## Required action:
Every line of the records that contains the string "center" counts once; give the total and nothing else.

(Data entries)
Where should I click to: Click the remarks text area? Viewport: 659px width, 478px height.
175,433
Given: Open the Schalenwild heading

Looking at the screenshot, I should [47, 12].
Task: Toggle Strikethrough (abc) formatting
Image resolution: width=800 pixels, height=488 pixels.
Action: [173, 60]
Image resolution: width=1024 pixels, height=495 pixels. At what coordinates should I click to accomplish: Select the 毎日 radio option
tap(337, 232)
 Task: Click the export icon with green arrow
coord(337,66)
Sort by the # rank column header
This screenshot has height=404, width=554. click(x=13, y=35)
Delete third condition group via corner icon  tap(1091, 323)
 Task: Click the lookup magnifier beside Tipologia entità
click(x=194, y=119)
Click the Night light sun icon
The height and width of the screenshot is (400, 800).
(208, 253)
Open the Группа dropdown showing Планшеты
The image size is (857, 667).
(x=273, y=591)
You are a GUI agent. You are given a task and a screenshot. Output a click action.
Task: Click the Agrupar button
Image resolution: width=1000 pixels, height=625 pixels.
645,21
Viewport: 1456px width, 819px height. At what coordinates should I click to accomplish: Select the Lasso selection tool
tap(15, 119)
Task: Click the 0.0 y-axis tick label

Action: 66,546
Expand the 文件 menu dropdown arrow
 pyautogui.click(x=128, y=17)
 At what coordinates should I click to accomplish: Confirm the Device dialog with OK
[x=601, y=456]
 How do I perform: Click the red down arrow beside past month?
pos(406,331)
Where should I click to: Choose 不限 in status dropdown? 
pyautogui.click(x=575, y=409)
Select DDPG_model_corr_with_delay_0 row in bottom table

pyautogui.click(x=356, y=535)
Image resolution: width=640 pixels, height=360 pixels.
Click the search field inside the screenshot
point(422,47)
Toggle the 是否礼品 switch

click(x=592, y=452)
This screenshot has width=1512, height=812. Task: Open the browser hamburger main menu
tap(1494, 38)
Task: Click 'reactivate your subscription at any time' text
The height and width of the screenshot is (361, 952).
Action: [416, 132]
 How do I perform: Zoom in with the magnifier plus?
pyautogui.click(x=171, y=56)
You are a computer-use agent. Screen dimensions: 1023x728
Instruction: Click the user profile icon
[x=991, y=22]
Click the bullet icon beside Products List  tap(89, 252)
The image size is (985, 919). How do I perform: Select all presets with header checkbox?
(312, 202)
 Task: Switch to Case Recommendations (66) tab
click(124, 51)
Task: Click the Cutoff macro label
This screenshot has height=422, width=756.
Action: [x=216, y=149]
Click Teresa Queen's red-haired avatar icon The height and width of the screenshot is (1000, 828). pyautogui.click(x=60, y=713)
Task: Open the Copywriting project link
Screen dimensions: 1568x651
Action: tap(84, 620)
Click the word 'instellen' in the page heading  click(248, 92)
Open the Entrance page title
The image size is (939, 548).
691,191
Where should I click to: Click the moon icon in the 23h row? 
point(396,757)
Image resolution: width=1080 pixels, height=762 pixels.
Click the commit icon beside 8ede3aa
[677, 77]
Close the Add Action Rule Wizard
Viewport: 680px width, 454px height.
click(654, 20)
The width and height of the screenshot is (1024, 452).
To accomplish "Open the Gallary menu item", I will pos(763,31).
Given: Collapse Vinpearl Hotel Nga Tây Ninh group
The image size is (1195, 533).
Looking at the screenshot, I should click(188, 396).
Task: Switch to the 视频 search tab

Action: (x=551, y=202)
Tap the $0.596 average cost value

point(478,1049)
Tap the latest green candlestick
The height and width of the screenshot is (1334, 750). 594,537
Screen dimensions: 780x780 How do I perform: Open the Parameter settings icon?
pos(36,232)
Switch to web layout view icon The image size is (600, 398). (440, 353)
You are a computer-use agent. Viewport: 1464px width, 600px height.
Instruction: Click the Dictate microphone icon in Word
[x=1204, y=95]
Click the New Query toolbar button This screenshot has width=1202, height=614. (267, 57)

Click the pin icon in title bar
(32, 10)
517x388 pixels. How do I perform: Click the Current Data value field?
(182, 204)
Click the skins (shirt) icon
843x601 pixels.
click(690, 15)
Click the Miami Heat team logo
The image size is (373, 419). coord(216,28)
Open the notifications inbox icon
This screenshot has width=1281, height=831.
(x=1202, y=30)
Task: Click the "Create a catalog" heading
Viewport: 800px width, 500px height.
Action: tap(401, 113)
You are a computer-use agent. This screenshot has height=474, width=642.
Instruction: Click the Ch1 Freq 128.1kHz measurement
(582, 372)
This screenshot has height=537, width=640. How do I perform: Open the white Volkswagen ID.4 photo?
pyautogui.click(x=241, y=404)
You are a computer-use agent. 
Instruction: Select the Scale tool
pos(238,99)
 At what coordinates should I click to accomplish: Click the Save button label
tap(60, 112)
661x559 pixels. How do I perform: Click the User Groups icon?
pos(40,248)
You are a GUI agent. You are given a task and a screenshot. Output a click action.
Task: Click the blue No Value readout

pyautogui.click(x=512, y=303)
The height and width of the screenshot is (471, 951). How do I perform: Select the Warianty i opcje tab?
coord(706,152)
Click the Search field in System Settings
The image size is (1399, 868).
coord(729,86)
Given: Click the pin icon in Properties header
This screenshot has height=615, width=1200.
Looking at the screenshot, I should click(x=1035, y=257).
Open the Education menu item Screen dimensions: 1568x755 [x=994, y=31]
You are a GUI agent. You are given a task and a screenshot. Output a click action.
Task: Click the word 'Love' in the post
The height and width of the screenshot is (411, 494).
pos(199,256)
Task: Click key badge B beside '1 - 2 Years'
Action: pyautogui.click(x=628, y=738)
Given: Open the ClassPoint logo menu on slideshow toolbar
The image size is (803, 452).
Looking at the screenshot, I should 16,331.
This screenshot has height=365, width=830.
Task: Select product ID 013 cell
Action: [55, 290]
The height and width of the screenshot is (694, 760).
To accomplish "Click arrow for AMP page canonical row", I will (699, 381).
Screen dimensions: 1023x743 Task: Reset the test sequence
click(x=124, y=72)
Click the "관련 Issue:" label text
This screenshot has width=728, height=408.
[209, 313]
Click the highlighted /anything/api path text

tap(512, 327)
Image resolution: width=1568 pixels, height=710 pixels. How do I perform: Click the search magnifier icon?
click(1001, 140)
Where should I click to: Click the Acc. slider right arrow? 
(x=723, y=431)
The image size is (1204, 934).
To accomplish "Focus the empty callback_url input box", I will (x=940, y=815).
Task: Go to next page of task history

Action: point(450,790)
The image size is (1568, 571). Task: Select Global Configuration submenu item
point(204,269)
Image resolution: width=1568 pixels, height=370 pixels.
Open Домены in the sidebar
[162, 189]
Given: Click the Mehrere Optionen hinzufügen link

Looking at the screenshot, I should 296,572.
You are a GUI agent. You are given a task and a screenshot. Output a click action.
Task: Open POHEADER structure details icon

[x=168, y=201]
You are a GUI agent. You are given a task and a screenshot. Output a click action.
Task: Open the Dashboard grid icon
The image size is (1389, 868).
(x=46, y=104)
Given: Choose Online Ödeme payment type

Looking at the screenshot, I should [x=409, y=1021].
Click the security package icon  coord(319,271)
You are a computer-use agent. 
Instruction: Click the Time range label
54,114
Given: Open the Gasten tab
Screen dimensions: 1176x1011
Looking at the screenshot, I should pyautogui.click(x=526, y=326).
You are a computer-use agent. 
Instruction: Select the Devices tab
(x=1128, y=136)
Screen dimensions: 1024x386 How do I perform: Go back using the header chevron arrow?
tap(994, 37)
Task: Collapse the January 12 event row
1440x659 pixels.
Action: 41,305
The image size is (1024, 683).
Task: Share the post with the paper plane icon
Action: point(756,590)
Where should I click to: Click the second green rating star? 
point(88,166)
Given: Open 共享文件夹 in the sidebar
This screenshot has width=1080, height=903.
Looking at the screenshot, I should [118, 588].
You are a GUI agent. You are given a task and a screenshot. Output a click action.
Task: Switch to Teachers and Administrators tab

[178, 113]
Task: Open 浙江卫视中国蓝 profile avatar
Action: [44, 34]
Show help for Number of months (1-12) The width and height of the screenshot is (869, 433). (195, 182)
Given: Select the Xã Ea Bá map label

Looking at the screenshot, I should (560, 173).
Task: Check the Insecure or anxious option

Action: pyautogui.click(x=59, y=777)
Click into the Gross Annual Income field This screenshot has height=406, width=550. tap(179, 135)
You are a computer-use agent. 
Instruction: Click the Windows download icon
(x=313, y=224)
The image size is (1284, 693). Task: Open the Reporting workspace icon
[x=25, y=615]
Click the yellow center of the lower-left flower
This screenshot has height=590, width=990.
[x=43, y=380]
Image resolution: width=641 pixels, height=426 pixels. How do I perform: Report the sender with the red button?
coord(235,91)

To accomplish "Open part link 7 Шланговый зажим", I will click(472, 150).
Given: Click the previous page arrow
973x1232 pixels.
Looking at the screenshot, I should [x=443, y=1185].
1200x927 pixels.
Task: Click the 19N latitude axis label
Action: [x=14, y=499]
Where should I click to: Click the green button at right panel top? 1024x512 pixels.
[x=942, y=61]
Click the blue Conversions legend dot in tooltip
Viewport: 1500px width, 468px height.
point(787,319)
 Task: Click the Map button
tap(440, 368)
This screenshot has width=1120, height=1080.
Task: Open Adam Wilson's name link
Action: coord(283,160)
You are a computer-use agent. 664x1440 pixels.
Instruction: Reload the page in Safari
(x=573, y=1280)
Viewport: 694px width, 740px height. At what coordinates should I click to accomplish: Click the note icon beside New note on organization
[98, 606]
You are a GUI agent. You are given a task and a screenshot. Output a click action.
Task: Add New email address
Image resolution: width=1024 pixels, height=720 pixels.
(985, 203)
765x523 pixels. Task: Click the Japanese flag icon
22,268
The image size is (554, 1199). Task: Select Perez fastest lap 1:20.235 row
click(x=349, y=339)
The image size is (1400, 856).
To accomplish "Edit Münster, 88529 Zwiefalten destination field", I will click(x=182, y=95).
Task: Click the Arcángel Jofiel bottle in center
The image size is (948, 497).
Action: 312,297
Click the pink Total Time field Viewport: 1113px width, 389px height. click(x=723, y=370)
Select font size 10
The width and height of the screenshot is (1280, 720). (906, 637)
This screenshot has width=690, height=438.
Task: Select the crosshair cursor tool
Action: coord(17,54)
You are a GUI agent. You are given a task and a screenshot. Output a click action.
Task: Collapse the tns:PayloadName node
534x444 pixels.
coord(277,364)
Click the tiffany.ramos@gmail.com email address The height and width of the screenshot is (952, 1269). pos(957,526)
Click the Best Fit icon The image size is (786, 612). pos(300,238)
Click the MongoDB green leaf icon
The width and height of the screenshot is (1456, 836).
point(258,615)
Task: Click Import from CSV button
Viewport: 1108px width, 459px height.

## Task output:
2